World Poverty Day: NGO solicits support in rescuing vulnerable children

Ahead of the World Poverty Day, the Inner-city Mission for Children has called on government, civil society organizations and stakeholders in the humanitarian sector to intervene in the plight of children in Nigeria.

Addressing journalists Wednesday in Abuja, the Executive Director of Innercity Mission for Children, Omoh Alabi, said that the organization has been doing its best to provide humanitarian interventions to children and vulnerable groups in states across the federation, adding that positive effort from stakeholders will go a long way in securing the future of Nigerian children.

She said: “All our interventions are geared towards the eradication of poverty. We are in consultative mission with the United Nations Economic and Social Council (ECOSOC). All our interventions are Child centred and aligned with the UN SDGs. We have impacted over 20 million beneficiaries. We work in 82 countries of the world and in all the geopolitical zones of the country.

“We envision a world where orphaned, vulnerable and excluded children will be provided for. Children are our future and we actually ignore them at our peril. The future we have today was designed for us by our forebears. We have opportunities to design the future if we invest in our children. We have done education, feeding and family programmes, child health and nutrition programmes, shelter, humanitarian response for Nigerians. These are the vehicles through which we deliver sustainable development to our beneficiaries over the past 7 years, impacting on over 20 million beneficiaries.

“We have done intervention programmes in Northern Nigeria for over 40,000 IDPs in Adamawa, Borno and Taraba. We intervened in flood disaster victims in Niger, Benue and Kogi, land dispute victims in Bakassi Peninsula, victims of collapsed school building in Lagos, among others.

“We believe that early child education is fundamental. When a child misses out in education early in life, it has negative impact on the child, community and nation at large. Therefore, we established 8 charity schools that are 100 per cent free to indigent children who didn’t have the opportunity to go to school. We run back-to-school campaign annually; to enrol children back in school. We have these charity schools situated: three in Lagos, one in Ogun, one in Adamawa, Aba and Owerri.

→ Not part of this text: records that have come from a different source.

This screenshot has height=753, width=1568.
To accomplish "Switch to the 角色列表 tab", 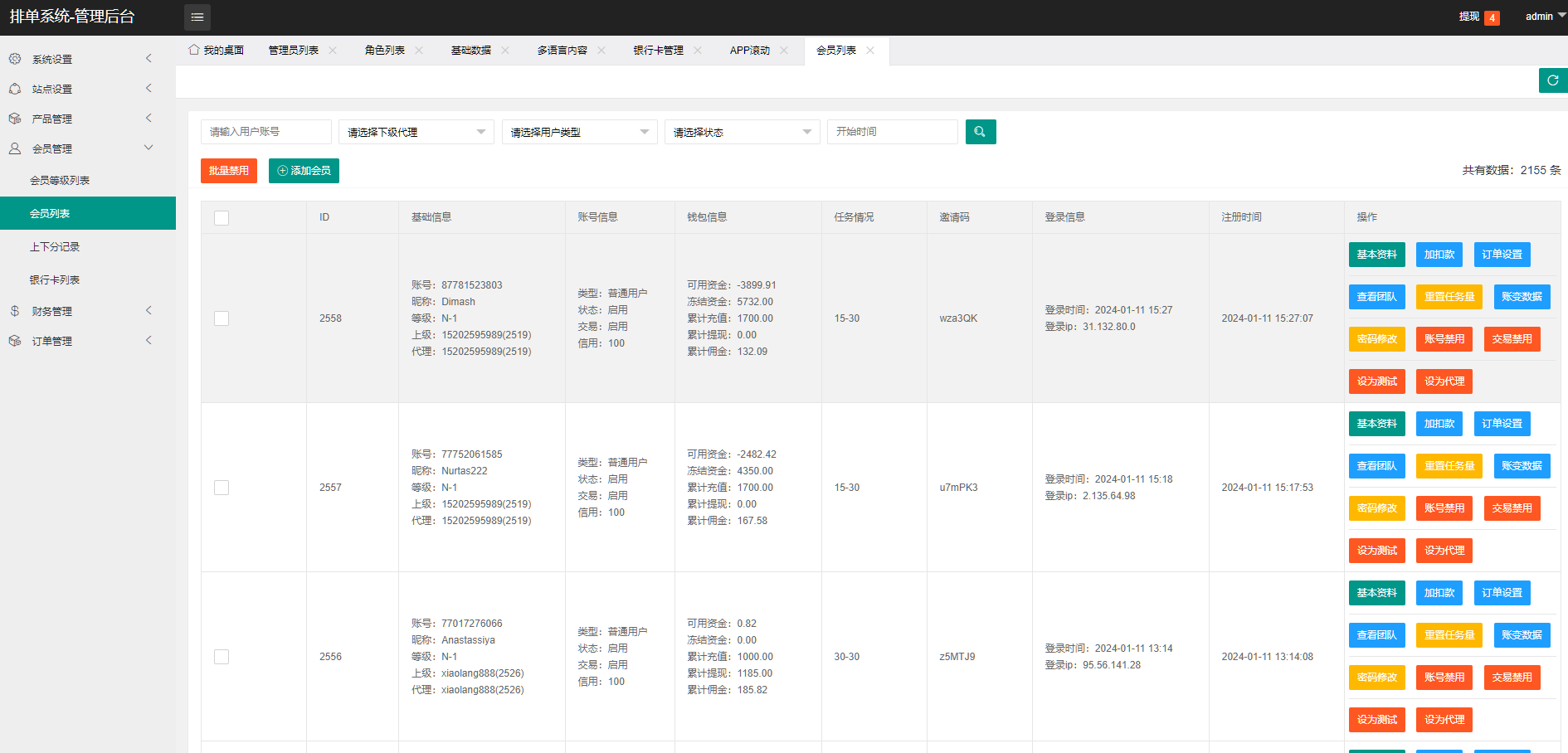I will pyautogui.click(x=384, y=50).
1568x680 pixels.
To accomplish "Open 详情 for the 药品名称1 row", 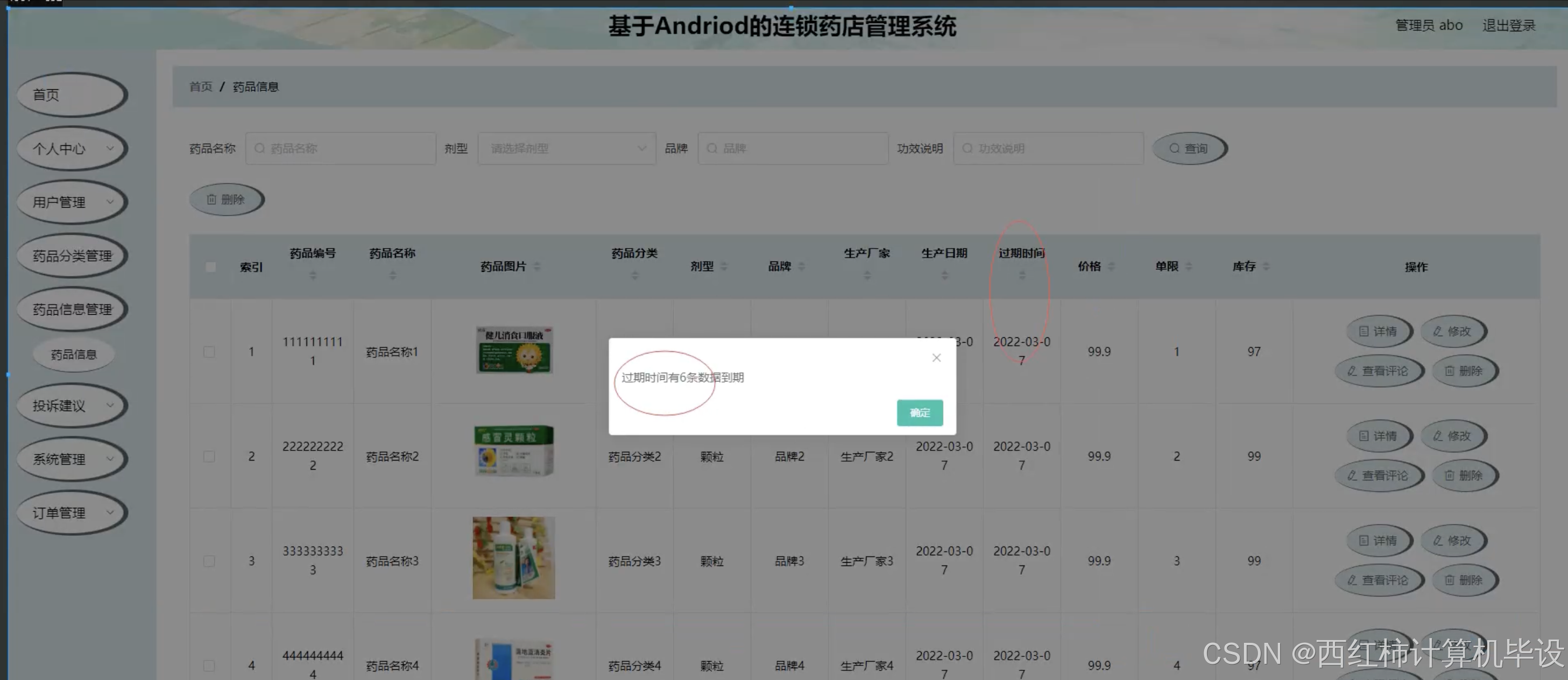I will pyautogui.click(x=1378, y=331).
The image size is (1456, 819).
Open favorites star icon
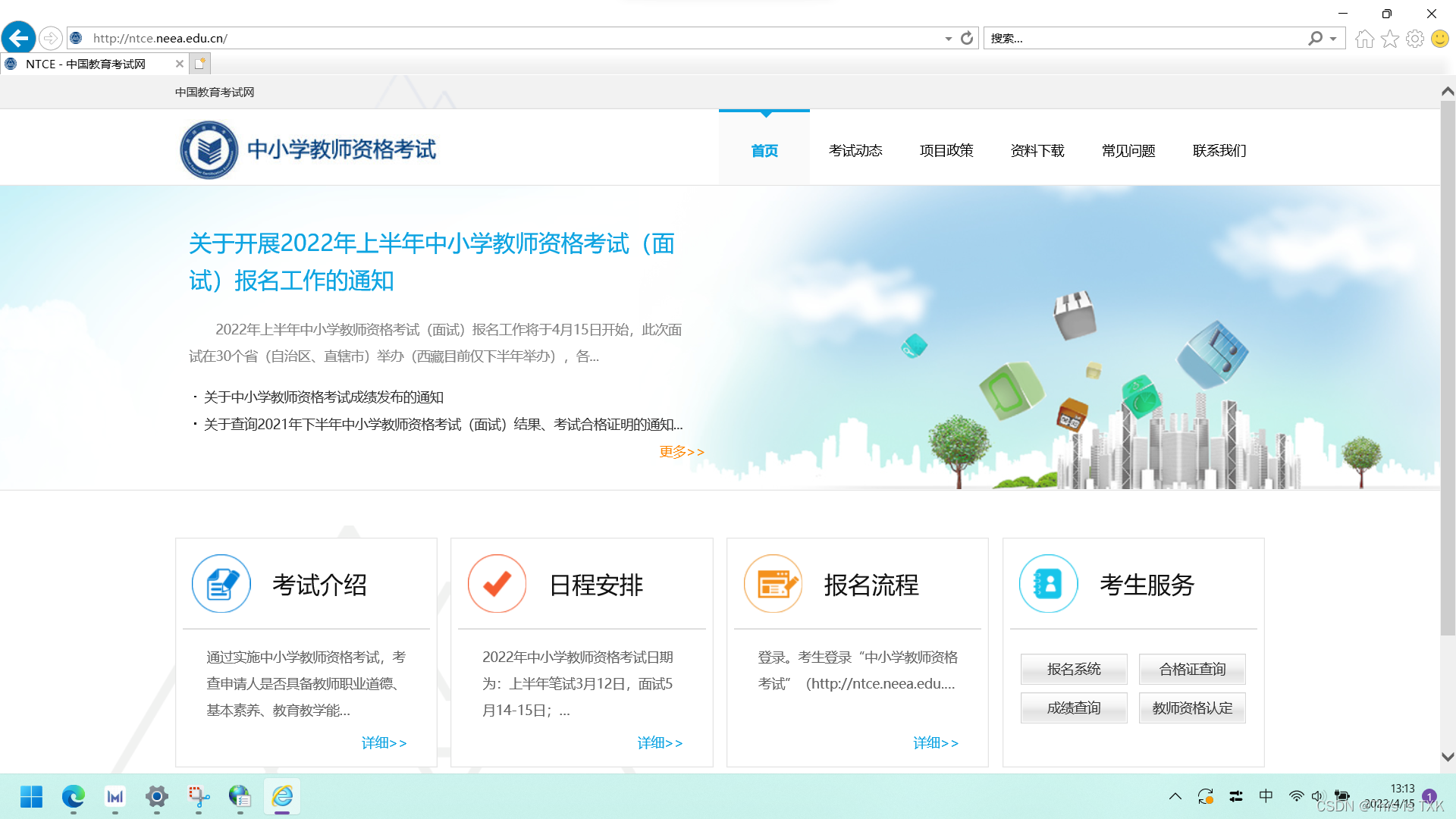point(1389,39)
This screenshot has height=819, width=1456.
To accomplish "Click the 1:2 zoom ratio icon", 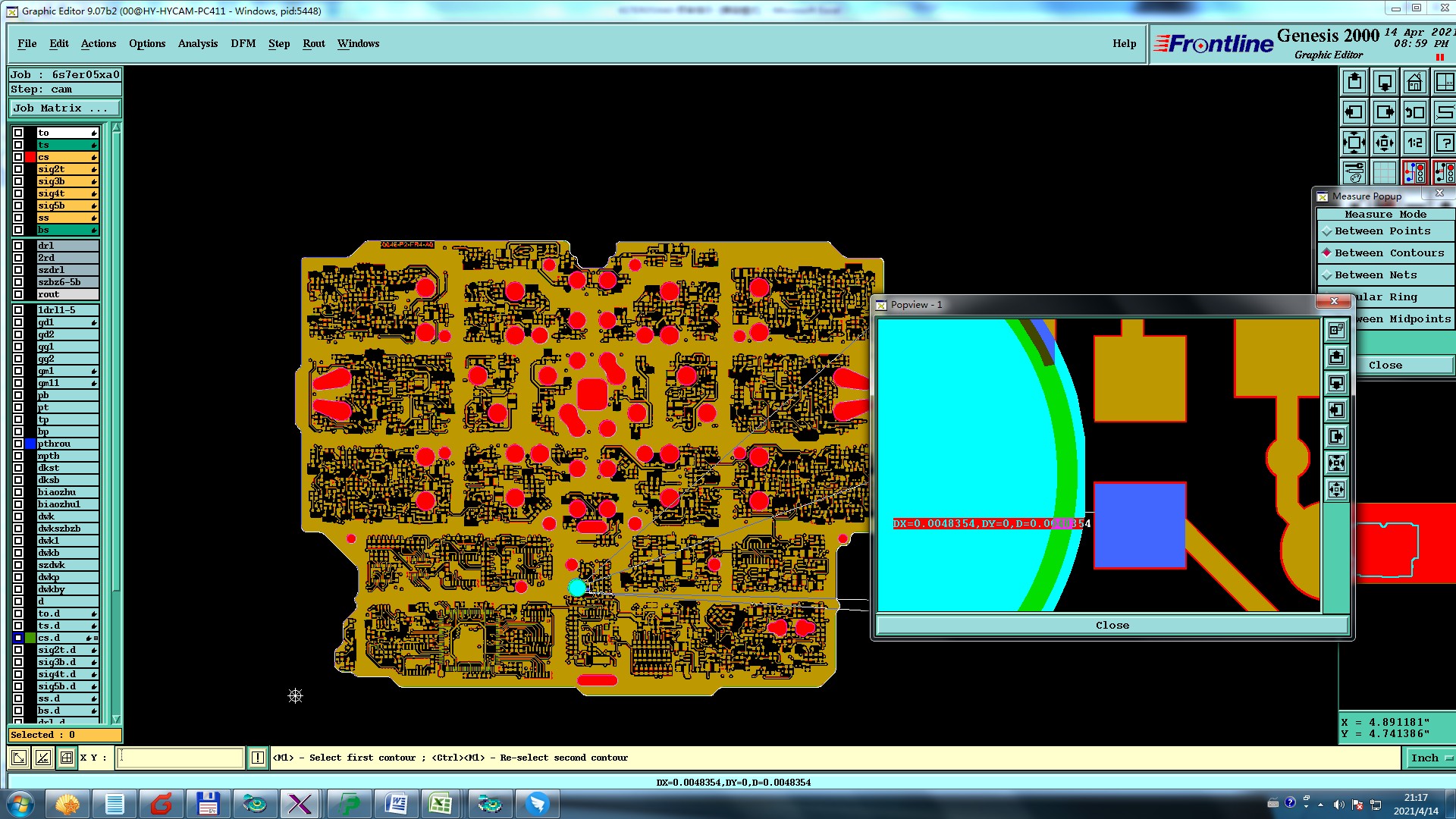I will (1414, 143).
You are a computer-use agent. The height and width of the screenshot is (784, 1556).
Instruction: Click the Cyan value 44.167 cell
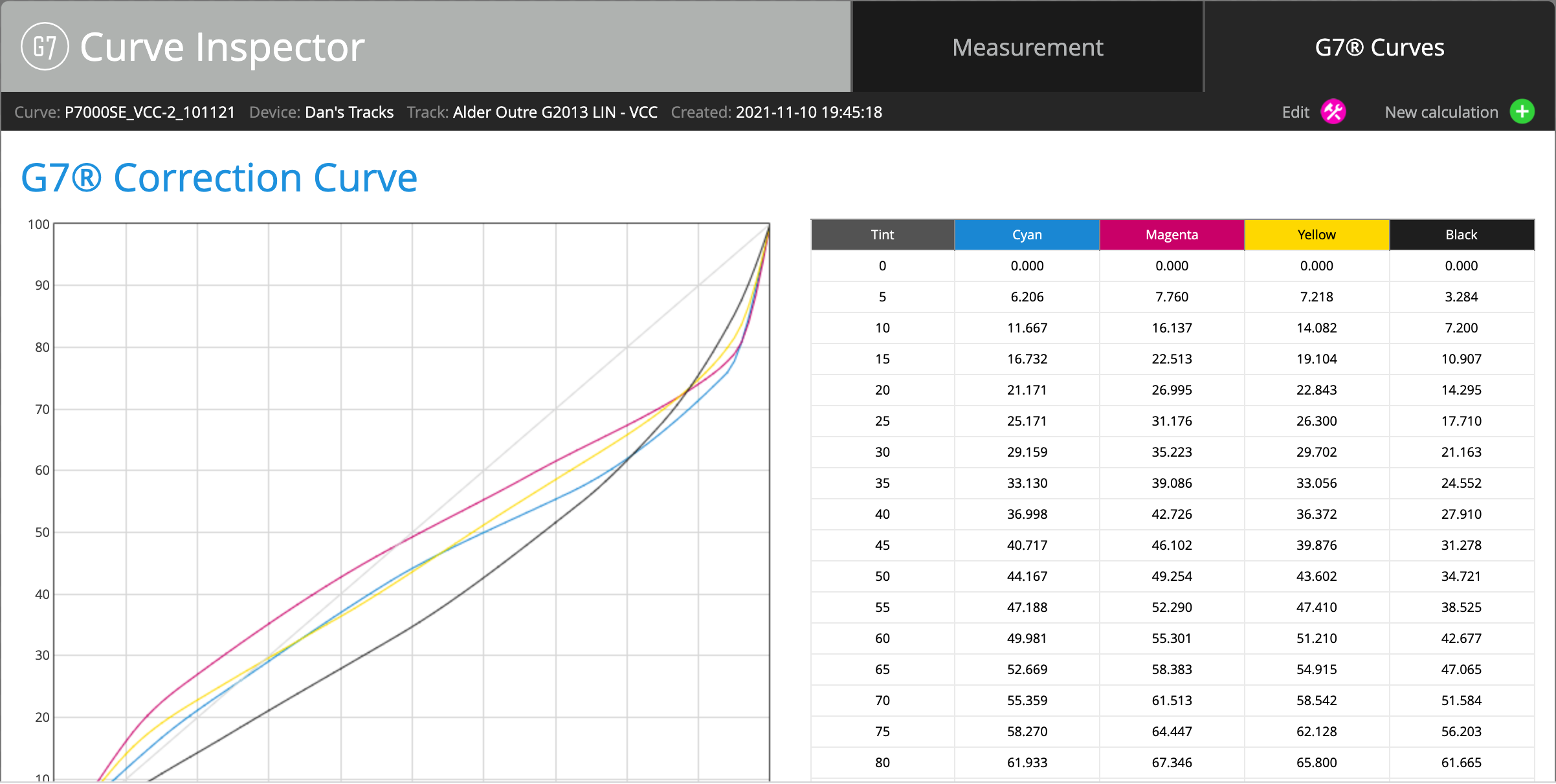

“So, we support hundreds of families through our programmes, whom we provide monthly food assistance to.  We have thriving orphanage support network, where we support over 700 orphanages in Nigeria and different parts of the world. We have learning centres for children. We commissioned maternal health centre in Waru district of Abuja. We are calling critical stakeholders in humanitarian sector, national and national bodies, beneficiaries of humanitarian programmes to take concrete sustainable actions to end poverty in all its forms.”